■ PROBLEM TO WORK ON ■
Find every line below where the word "agent" occurs. Then say how many there are, giving only the number.

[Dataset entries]

▬▬▬

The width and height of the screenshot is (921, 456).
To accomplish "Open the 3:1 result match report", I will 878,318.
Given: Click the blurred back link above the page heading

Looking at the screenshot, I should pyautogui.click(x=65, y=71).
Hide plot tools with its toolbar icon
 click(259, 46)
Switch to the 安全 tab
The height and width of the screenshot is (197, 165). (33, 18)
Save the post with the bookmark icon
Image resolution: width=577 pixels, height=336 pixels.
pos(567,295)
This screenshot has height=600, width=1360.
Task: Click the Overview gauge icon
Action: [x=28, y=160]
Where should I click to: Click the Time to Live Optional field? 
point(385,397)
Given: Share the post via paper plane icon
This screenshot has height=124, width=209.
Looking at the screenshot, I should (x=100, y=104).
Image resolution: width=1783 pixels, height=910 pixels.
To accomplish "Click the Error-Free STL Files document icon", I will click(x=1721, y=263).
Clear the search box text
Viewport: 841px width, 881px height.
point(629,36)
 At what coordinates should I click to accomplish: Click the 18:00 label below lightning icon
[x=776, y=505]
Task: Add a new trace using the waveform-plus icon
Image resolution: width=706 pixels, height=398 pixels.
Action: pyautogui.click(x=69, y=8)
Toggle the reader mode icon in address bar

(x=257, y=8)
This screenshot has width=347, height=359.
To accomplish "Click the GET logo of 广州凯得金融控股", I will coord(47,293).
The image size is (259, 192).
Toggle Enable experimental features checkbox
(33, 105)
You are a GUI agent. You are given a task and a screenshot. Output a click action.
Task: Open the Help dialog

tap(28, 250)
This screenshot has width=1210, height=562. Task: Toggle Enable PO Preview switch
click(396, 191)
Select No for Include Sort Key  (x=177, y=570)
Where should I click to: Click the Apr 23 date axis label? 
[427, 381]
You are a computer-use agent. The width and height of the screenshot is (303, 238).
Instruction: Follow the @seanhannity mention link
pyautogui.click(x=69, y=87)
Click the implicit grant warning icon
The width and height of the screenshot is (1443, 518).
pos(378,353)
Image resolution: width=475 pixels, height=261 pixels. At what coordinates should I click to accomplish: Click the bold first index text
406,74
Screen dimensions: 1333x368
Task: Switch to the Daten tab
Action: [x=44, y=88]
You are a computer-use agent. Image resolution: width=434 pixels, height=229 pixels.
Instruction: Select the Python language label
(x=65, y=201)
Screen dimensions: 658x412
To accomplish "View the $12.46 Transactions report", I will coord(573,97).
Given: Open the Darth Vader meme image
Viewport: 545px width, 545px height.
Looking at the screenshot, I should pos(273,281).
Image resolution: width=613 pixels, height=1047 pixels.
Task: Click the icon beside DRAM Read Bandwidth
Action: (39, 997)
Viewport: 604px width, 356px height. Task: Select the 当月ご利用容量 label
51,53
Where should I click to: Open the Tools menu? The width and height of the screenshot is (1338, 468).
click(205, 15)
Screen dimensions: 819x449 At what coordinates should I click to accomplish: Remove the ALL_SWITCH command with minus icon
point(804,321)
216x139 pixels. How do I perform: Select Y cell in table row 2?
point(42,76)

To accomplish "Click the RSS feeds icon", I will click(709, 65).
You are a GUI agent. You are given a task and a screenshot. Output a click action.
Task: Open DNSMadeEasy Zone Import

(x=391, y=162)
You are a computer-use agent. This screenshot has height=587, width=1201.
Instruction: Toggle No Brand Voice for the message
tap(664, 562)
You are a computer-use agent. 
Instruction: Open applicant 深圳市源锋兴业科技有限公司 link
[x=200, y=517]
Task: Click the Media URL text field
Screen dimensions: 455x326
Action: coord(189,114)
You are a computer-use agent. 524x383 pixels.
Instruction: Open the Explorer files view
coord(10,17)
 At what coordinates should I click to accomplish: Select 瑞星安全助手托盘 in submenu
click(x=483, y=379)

▬▬▬

■ TASK OUTPUT ■
7